I already have an existing loan from my 401k plan,I need cash but can I still get money out of my account?
When an unexpected bill arrives or you’re short on cash, it’s tempting to look at your 401(k) as a quick and easy source of funds. But just because you can tap your 401(k), should you?
I’ve found this to be a common question and recently received an inquiry from a a participant in the 401(k) plan of a Boston area employer.
Here is what I recommended for his consideration:
While your plan may offer you the option to borrow, you need to be aware of any restrictions put in place by the 401(k) plan administrator. Such information may be found on the administrator website or in the plan’s summary document available from the administrator or possibly your HR representative.
Generally, if the plan allows loans, the rule is you can borrow up to 50% of your vested balance to a maximum of $50,000 IF you had no other plan loan in place in the 12 month period ending on the day you apply for the loan.

**Data section:**
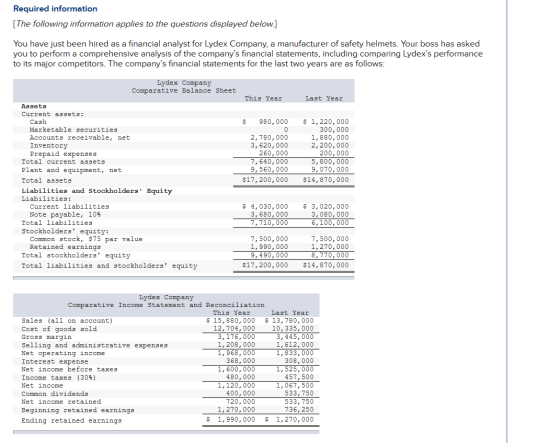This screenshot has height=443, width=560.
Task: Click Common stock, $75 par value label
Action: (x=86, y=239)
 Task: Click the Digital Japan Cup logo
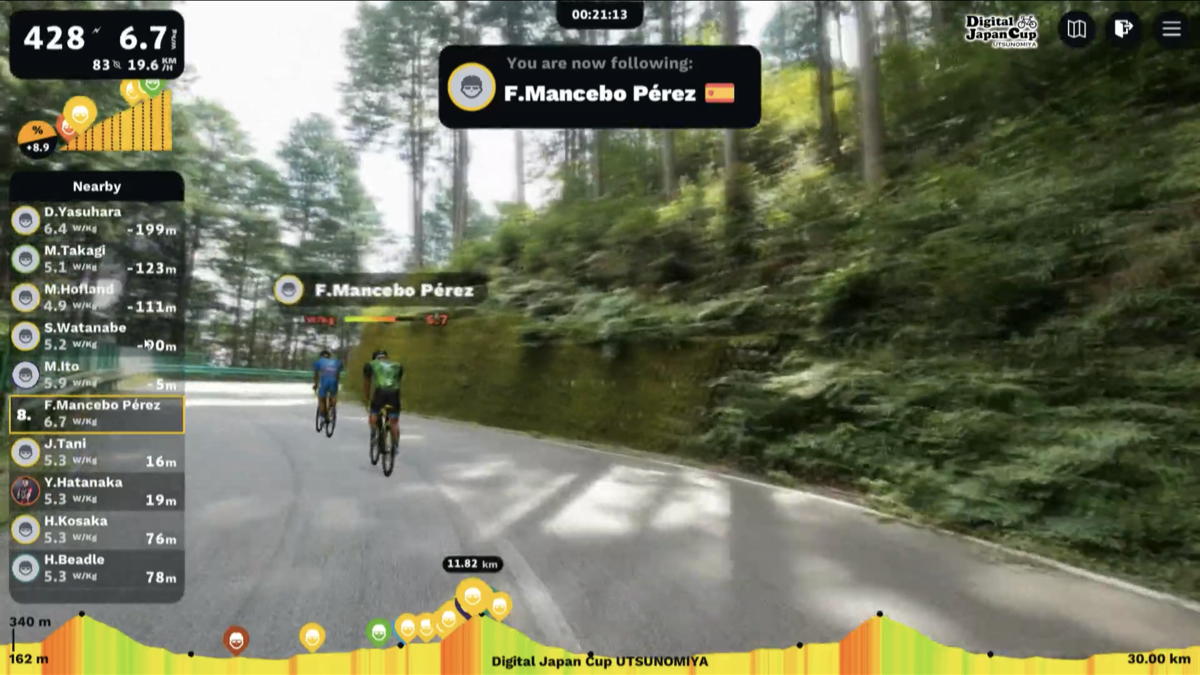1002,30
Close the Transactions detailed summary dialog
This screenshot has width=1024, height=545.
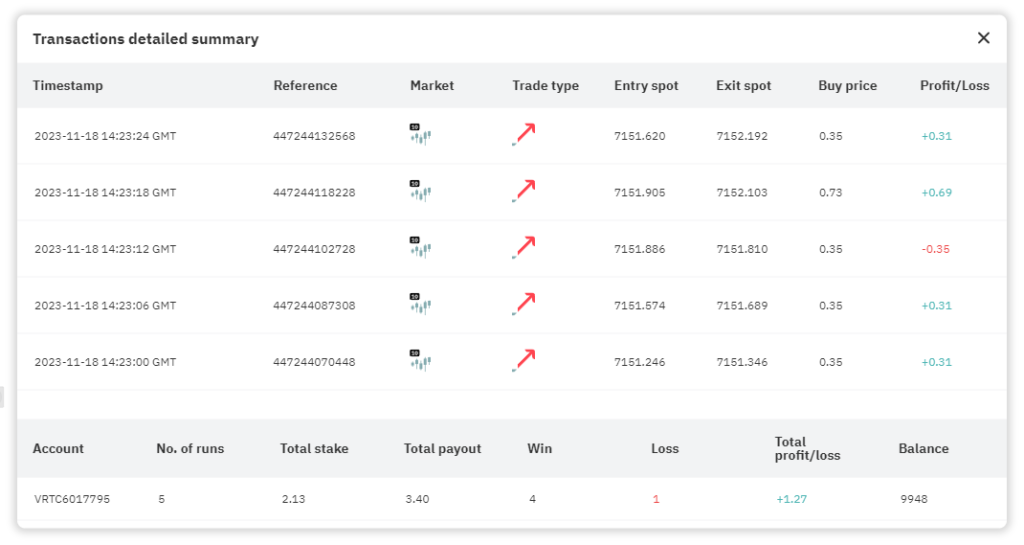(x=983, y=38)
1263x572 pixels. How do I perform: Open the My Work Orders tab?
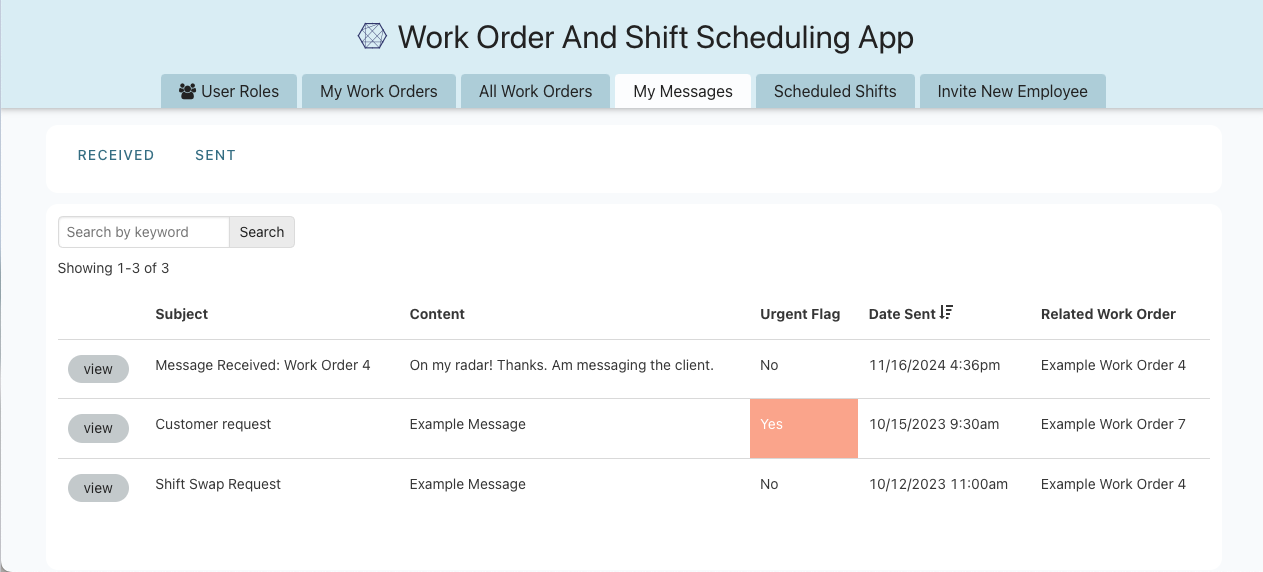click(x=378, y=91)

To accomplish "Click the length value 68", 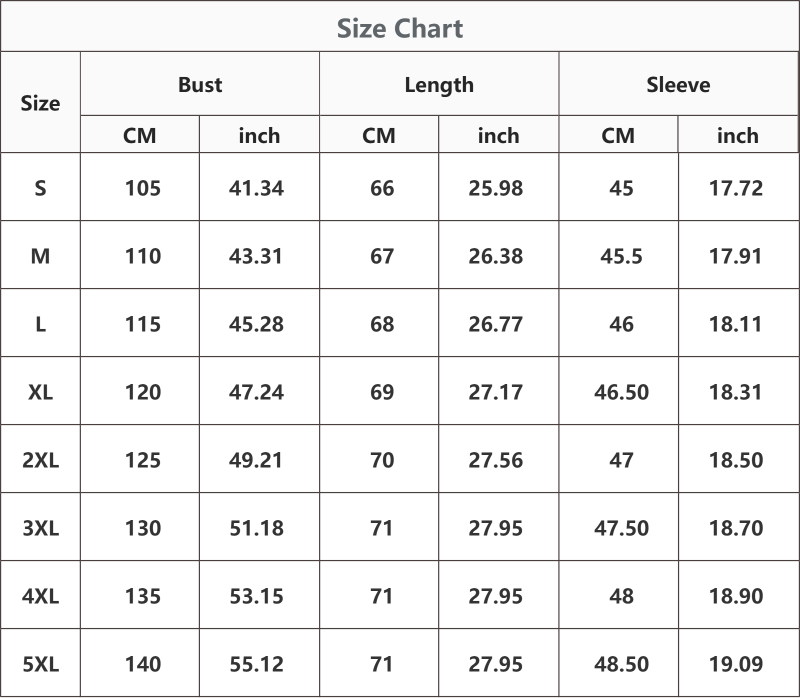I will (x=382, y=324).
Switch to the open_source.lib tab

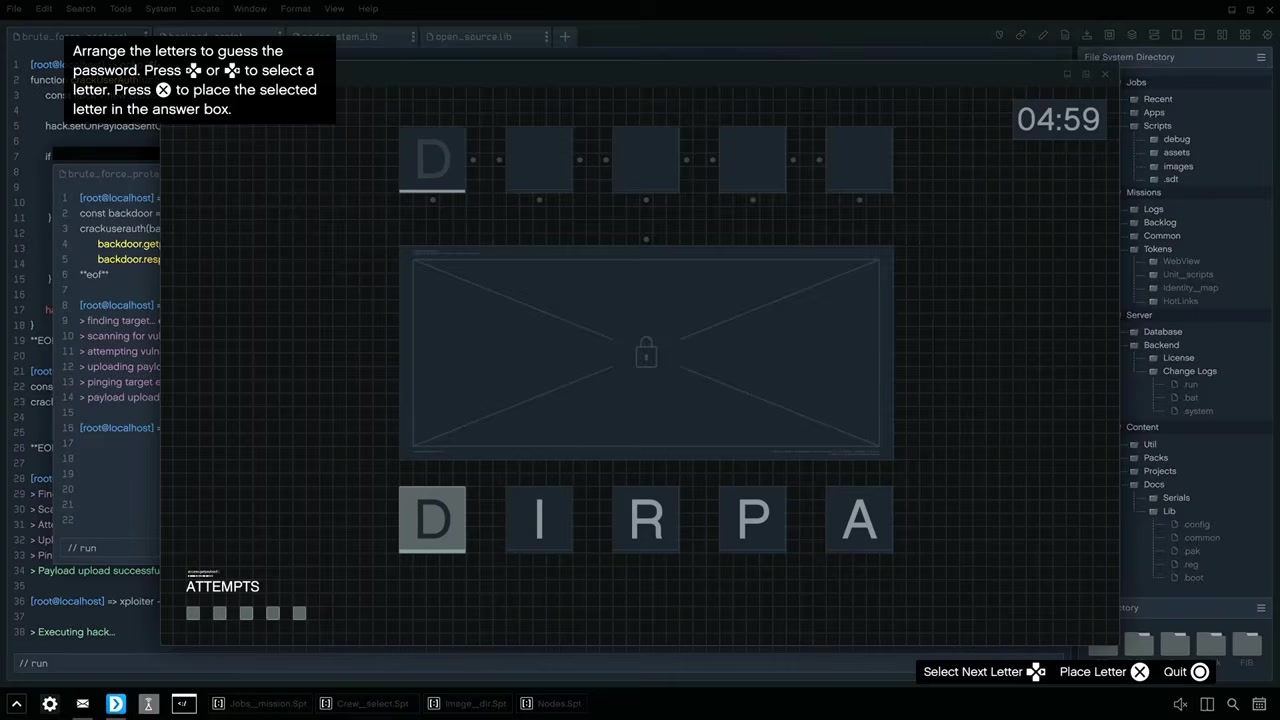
--
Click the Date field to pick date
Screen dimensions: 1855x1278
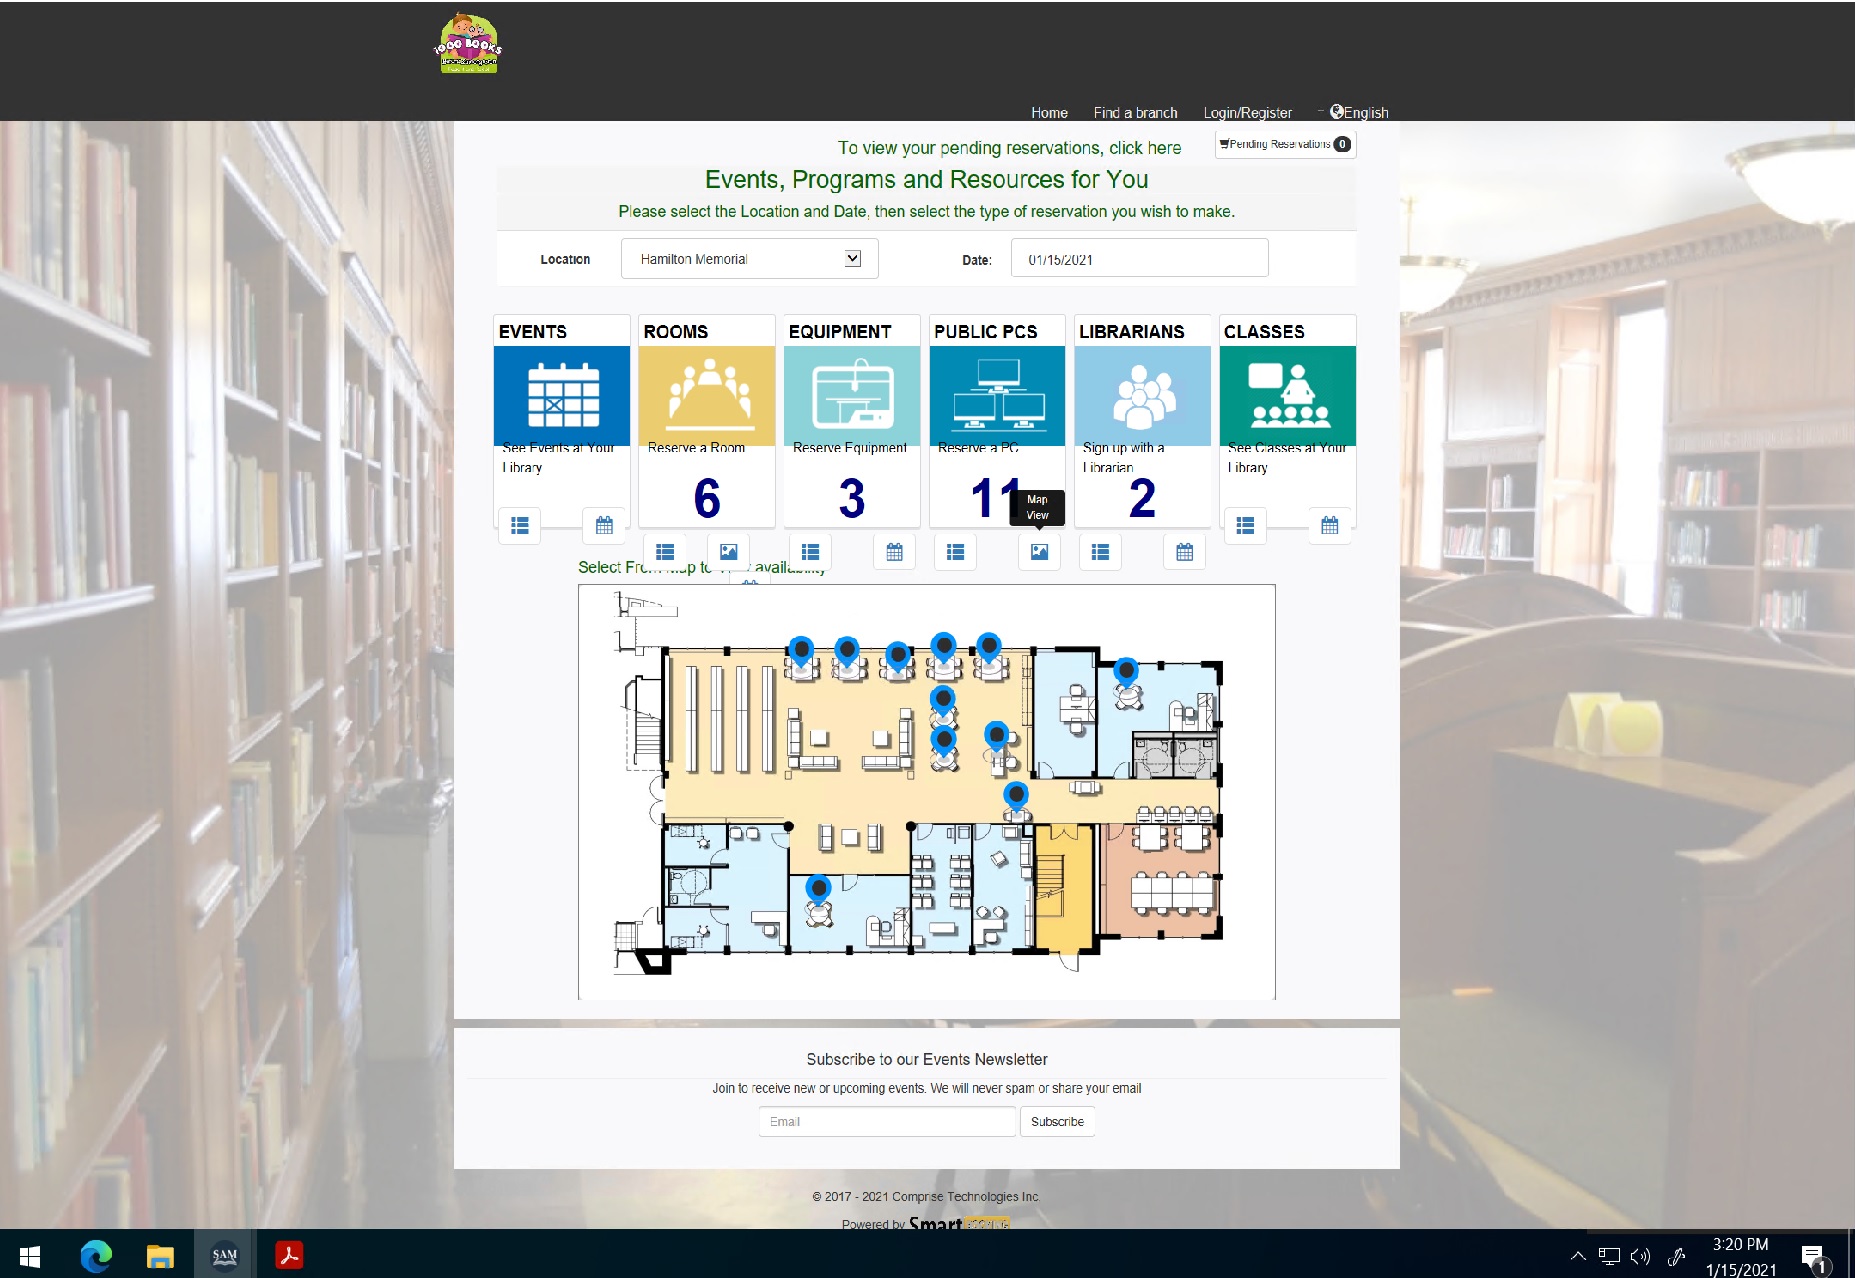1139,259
* * *
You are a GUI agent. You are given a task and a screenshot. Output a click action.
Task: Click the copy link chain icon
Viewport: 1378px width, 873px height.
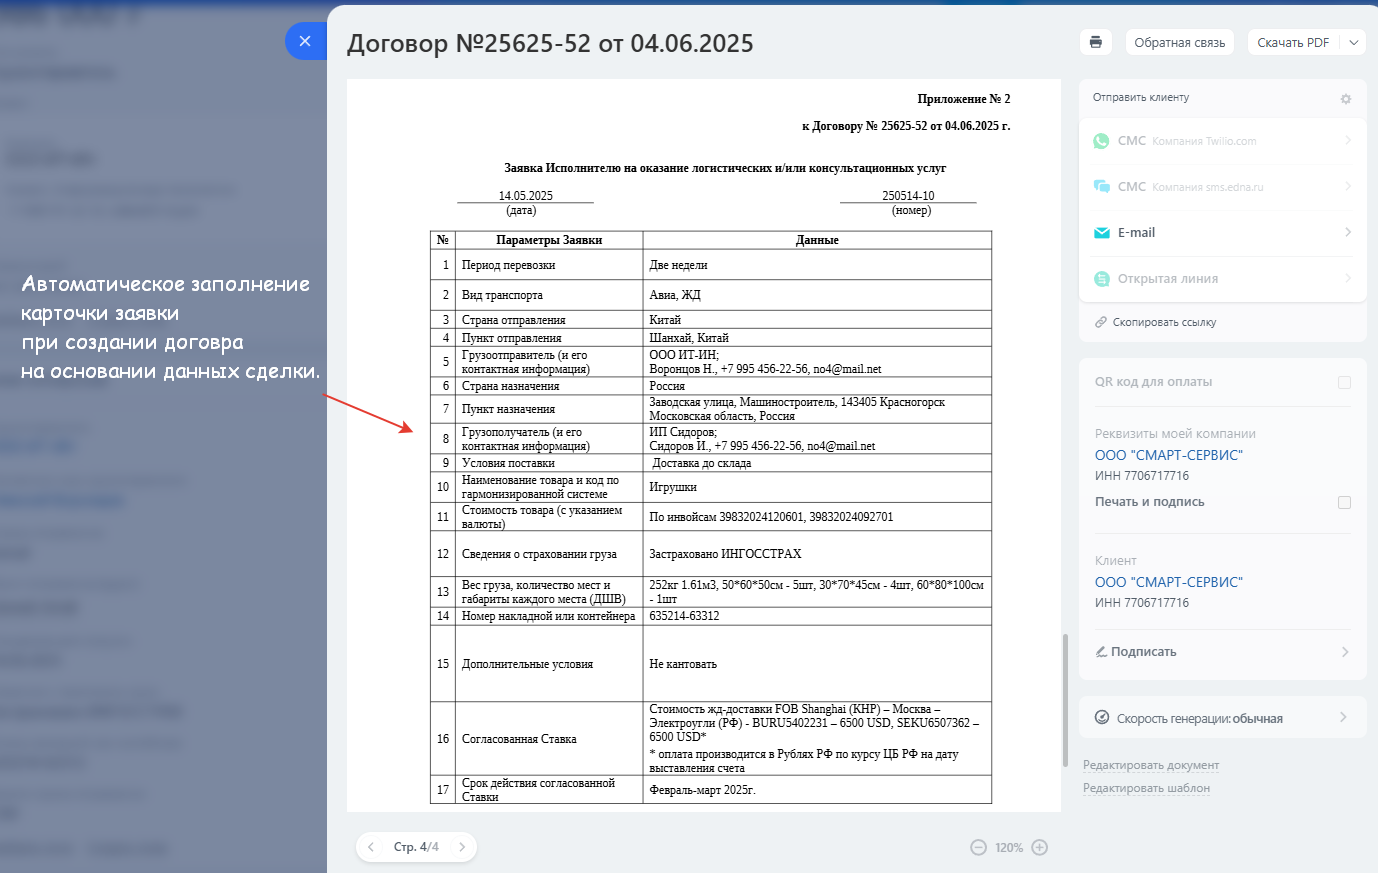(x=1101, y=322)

**Tasks to perform:**
A - In the text on 401(k) loans, reproduce the part between "I already have" and "401(k), should you?", inclusive, switching "tempting" to "appealing".
B - According to the text on 401(k) loans, how much can you generally borrow if the plan allows loans and you had no other plan loan in the prior 12 months?

**Answers provided:**
A -
I already have an existing loan from my 401k plan,I need cash but can I still get money out of my account?
When an unexpected bill arrives or you’re short on cash, it’s appealing to look at your 401(k) as a quick and easy source of funds. But just because you can tap your 401(k), should you?

B - Up to 50% of your vested balance, to a maximum of $50,000.